すると、別ウィンドウでアプリのデフォルト画面が表示されます。ブラウザのアドレスバーを見ると、自分のアプリケーションのURLとなっていることがわかります。「Go to your Node-RED flow editor」をクリックしてください(画面6)。
Node-REDのフローエディター画面が表示されますので、画面7のように「センサーデータ取得・保存処理」フローを作成してください。フローの作成は、画面左側にあるノードパレットで使用するノードを選んで、画面中央のワークスペースに配置し、他のノードと線でつなぐとともに、配置したノードに必要な設定を行うという手順で進めていきます。詳しくは、本連載第2回をご覧ください。第2回に記載されているフローエディターのログインユーザー名とパスワードの設定も行うことをお勧めします。
なお、本記事のサンプルファイル「codezine_iotdemo_nodered_app1.json」を使って、フローエディターにフローをインポートすることもできます。インポートの方法も同じく本連載第2回をご覧ください。
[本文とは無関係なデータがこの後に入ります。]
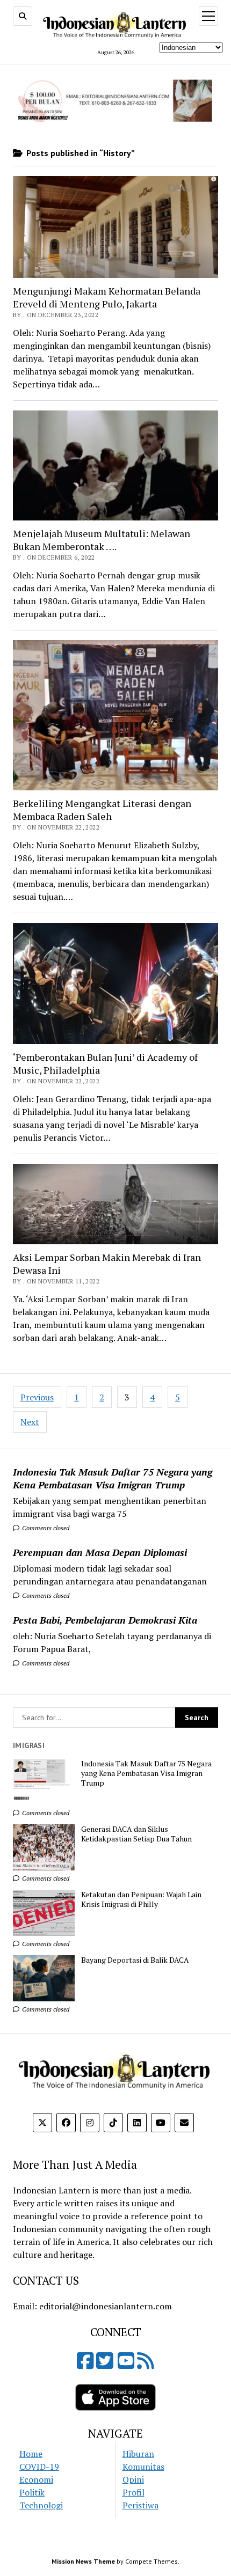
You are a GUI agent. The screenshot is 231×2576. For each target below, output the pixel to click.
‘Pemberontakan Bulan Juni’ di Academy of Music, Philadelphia (105, 1063)
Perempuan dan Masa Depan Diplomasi (100, 1552)
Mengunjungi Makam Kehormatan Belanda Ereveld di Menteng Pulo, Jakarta (106, 297)
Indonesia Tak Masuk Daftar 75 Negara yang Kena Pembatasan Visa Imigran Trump (112, 1478)
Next (29, 1422)
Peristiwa (140, 2505)
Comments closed (44, 1528)
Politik (32, 2492)
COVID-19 (39, 2466)
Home (30, 2454)
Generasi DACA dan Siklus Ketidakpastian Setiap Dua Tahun (136, 1834)
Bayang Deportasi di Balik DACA (135, 1960)
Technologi (41, 2505)
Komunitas (143, 2466)
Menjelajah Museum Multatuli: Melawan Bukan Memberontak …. (101, 540)
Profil (133, 2492)
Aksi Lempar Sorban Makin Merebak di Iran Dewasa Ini (107, 1263)
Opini (133, 2479)
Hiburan (138, 2454)
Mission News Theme (83, 2561)
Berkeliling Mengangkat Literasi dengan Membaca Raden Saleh (102, 810)
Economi (36, 2479)
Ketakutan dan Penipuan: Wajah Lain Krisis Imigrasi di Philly (141, 1899)
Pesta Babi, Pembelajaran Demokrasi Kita (105, 1619)
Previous (37, 1397)
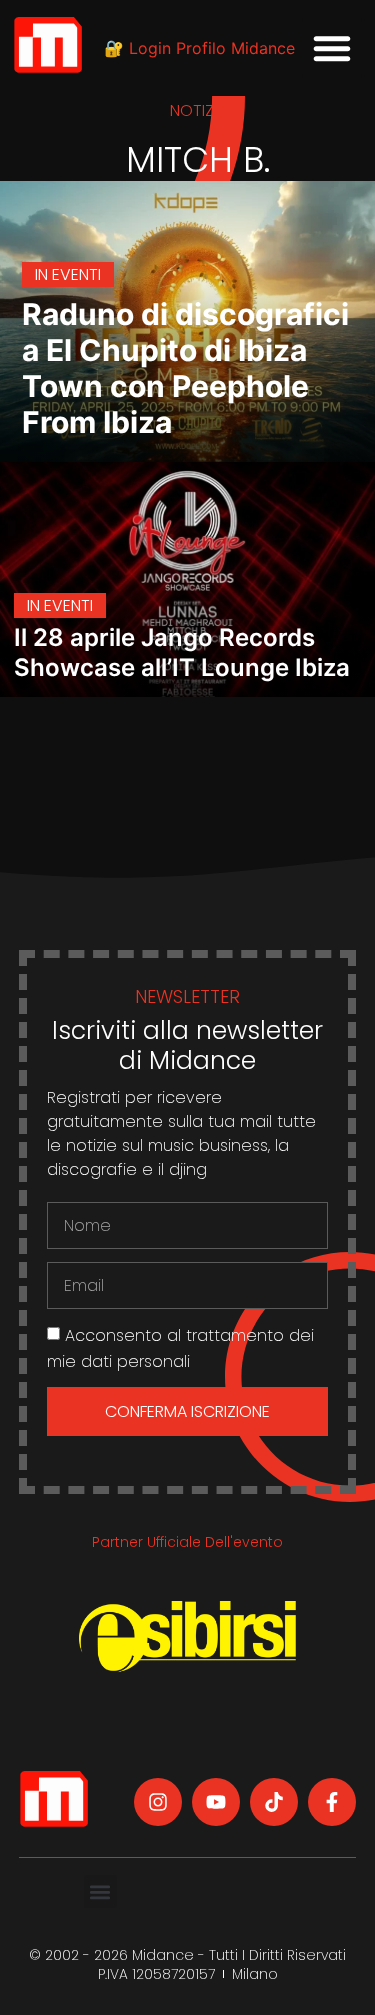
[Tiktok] (274, 1802)
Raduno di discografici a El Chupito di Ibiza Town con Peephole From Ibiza (185, 368)
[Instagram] (158, 1802)
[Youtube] (216, 1802)
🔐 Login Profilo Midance (199, 48)
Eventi (76, 274)
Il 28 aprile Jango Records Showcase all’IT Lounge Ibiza (182, 652)
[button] (332, 48)
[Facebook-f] (332, 1802)
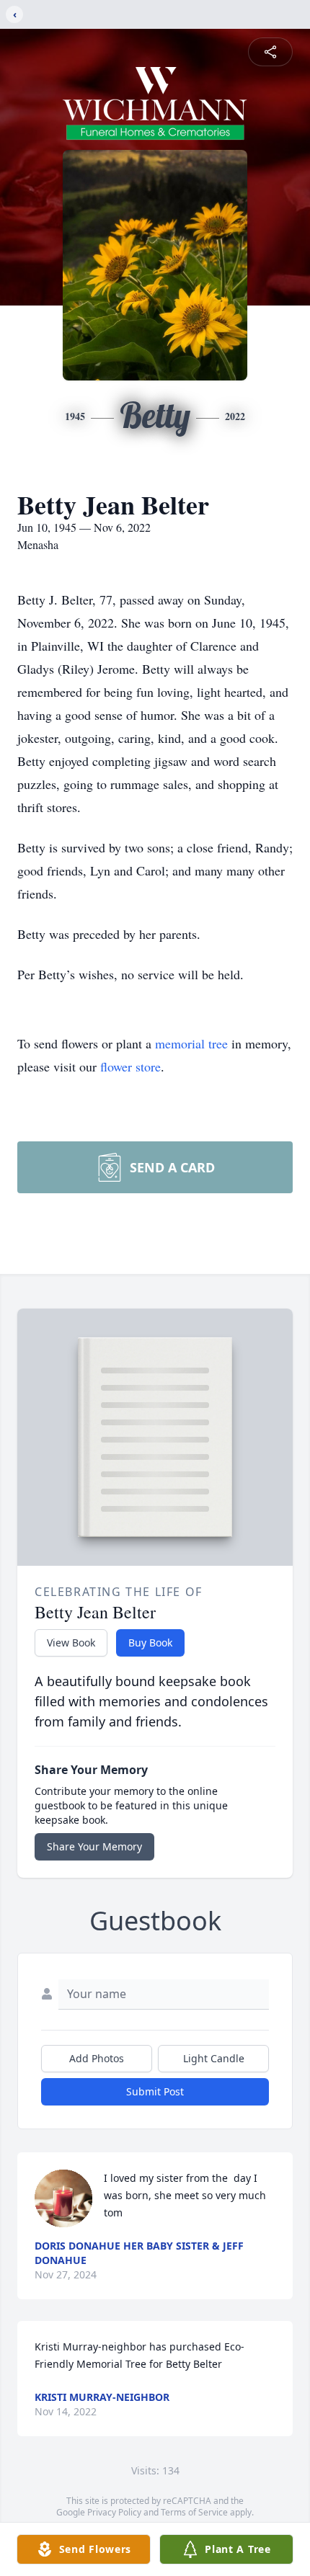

画面7のようにノードを配置したら、各ノードをダブルクリックして以下の内容を確認・設定します。
① input >「ibmiot」ノード
- Authentication: Quickstart
- Input Type: Device Event
- Device Id: 先ほどシミュレーターでメモしたMACアドレス
- Name: 任意(画面7では「sensor」)
② function >「delay」ノード
- Action: Limit rate to
- Rate: 1 msg(s) per Minute
- 「drop intermediate messages」にチェック
- Name: 任意(画面7では「1 msg/min」)
③ function >「function」ノード
- Name: 任意(画面7では「format EX timestamp」)
- Function: 後に示すコードを入力
- Outputs: 1
Function欄に入力するコード
var getTimestamp = function () { var date = new Date(); date.setHours(date.getHours() + 9); var ts = date.getFullYear() + '-'; ts += ("0"+(date.getMonth()+1)).slice(-2) + '-'; ts += ("0"+date.getDate()).slice(-2) + '_'; ts += ("0"+date.getHours()).slice(-2) + ':'; ts += ("0"+date.getMinutes()).slice(-2) + ':'; ts += ("0"+date.getSeconds()).slice(-2); return ts; } msg.payload = { "name": msg.payload.d.name, "timestamp": getTimestamp(), "temp": msg.payload.d.temp, "humidity": msg.payload.d.humidity, "objectTemp": msg.payload.d.objectTemp }; return msg;
このfunctionノードで、データベースに保存する名前と値の内容を作成しています。今回はセンサーデータの気温・湿度・機器温度の他に、nameとしてセンサーのMACアドレス、timestampとしてセンサーデータ受信の時刻を設定しています。